Sonia semakin mempercepat larinya, bahkan ketika pria itu tiba-tiba berhenti, ia pun tak sempat mengeremnya, terjadilah dia membentur punggung kokoh Sang suami.
Duk…
"Aduh,"keluhnya sambil memegangi kening. Pria itu membalikkan tubuhnya, matanya menatap Sang istri datar, gadis itu terlihat terengah-engah bahkan sampai membungkukkan badannya, kedua tangannya bertumpu pada lutut.
"Aku capek,"keluhnya. Fransis menaikkan sebelah alisnya, masak segitu saja sudah lelah, jarak larinya juga tidak sampai 100 meter, setelah berhasil mengatur napasnya, gadis itu kembali menegakkan tubuhnya.
"Aku ini kakak iparmu, kenapa kau meninggalkanku sendirian? Bagaimana kalau ketiga orang itu datang lagi dan melakukan sesuatu yang tidak-tidak padaku?! Itu semua salahmu! Karena kau meninggalkanku sedirian,"omelnya kesal. Pria itu sama sekali tidak menunjukkan reaksi apapun, tatapannya juga tidak berubah sama sekali tetap datar dan dingin.
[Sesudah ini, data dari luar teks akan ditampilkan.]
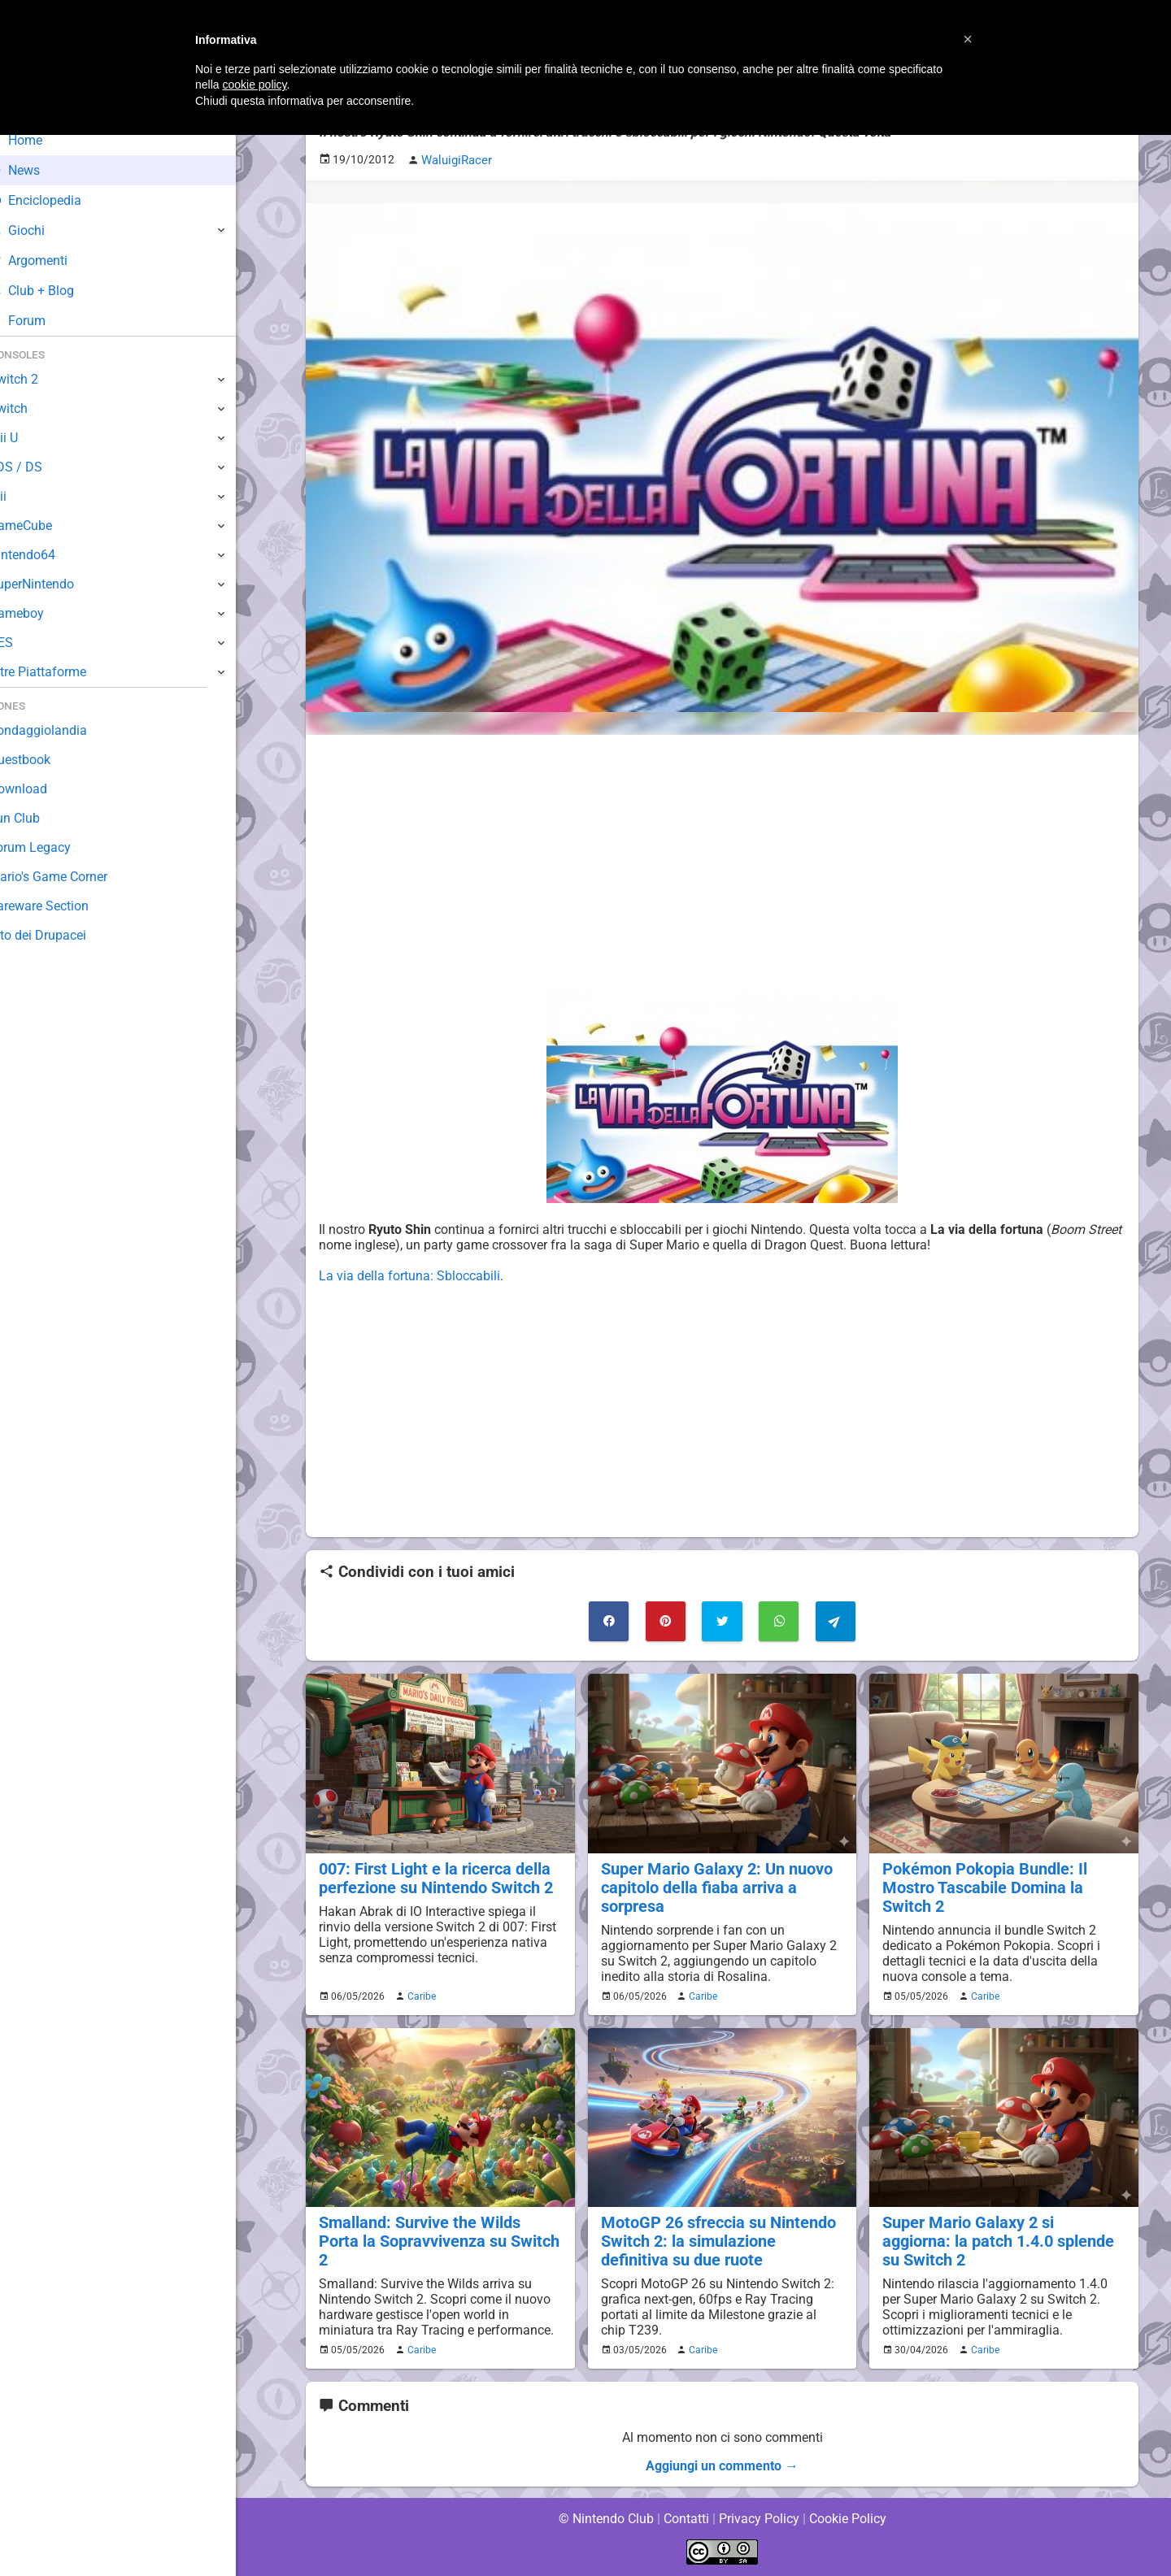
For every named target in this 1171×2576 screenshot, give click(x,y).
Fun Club (38, 818)
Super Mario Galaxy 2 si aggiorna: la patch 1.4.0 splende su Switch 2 (1001, 2229)
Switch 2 (38, 379)
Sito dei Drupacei (62, 935)
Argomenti (53, 260)
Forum (41, 320)
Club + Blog (55, 290)
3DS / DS (39, 467)
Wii (22, 496)
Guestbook (44, 759)
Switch (32, 408)
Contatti (686, 2518)
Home (40, 140)
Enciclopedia (60, 200)
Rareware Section (63, 906)
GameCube (45, 525)
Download (42, 789)
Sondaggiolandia (61, 730)
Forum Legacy (54, 847)
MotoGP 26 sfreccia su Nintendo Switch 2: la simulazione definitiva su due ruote (720, 2239)
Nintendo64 (47, 555)
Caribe (419, 1994)
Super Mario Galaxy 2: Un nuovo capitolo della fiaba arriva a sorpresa (713, 1885)
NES (25, 642)
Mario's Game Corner (73, 876)
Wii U (27, 437)
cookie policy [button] (254, 84)
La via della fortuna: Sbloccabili (408, 1275)
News (39, 170)
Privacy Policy (759, 2518)
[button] (968, 39)
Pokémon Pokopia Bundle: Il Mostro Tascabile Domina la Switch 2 (980, 1885)
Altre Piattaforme (62, 672)
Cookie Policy (847, 2518)
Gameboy (40, 613)
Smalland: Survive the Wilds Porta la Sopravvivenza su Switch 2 (437, 2229)
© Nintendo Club (605, 2518)
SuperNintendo (56, 584)
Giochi (41, 230)
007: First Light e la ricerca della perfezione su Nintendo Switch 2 (432, 1876)
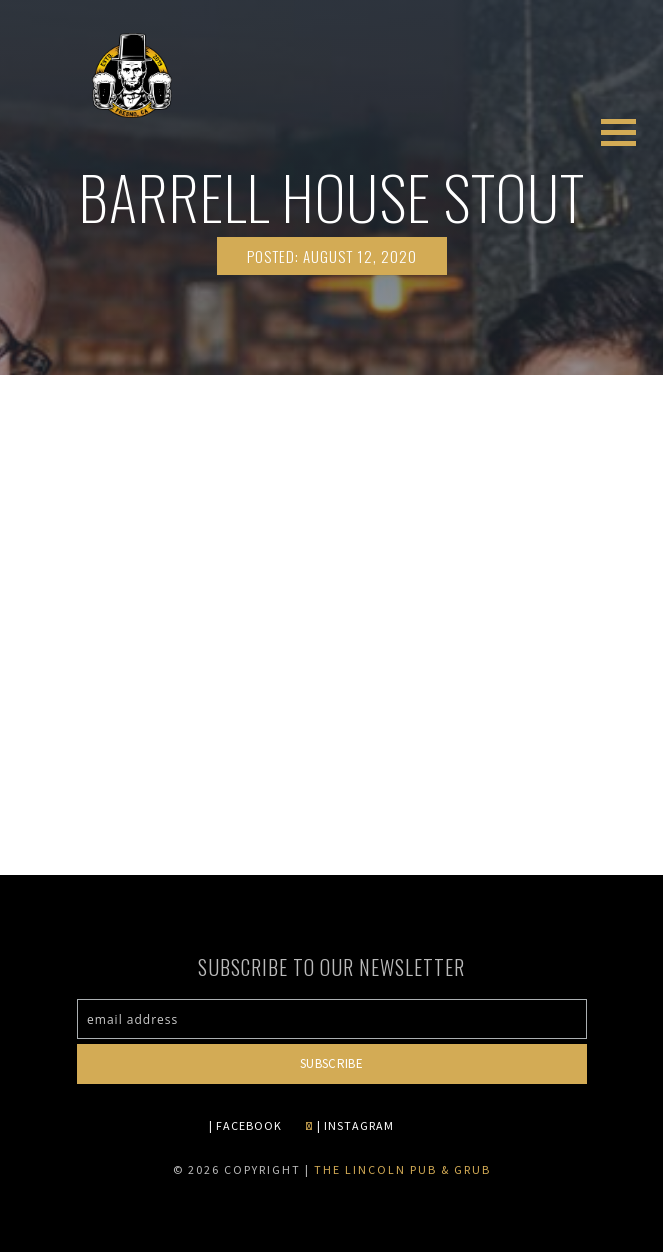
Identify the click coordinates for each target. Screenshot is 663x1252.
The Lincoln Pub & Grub (402, 1169)
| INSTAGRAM (349, 1125)
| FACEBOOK (245, 1125)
"Kau juga sudah membuatku berlari sampai kelelahan, bagaimana kalau aku pingsan karena kelelahan?!" gadis itu masih belum berhenti mengomel, dia bahkan tidak terganggu dengan ekspresi Sang suami yang tidak berubah , tetap datar dan dingin.
"Aku akan jujur, tapi ku harap aku tidak mengatakan ini pada kakakmu, aku tidak ingin dia merasa menyesal karena menikahiku dan merasa diperalat,"ucapnya yang berubah sendu. Fransis tidak mengerti kenapa gadis itu suasana hatinya bisa berubah-ubah dalam waktu sekejap saja, tadi seperti khawatir, lalu marah, sekarang murung, apa sebenarnya yang disembunyikan istrinya tersebut.
" Dengar! Aku mencintai kakakmu saat pertama kali bertemu dengannya, sikap kakakmu yang selalu tenang, senyum manisnya yang jarang diperlihatkan itu membuatku sangat menyukainya, tidak lebih tepatnya mencintainya." Sonia mulai menceritakan semaunya dengan ekspresi yang berseri-seri, tapi tiba-tiba keceriaan itu hilang digantikan dengan raut muka murung, pria itu jadi semakin penasaran.
"Setahun yang lalu, dokter mengatakan kalau aku mengidap jantung bocor, kau tau Soici, apa yang paling aku inginkan? Menjadi istri seorang Fransis Lonenlis,"katanya dengan air mata mengembung di pelupuk matanya. Fransis terkejut mendengarnya, dia tidak menyangka kalau istrinya yang masih belia mengidap penyakit yang mematikan, rasanya ia ikut merasakan betapa berat hidup yang dijalani gadis tersebut.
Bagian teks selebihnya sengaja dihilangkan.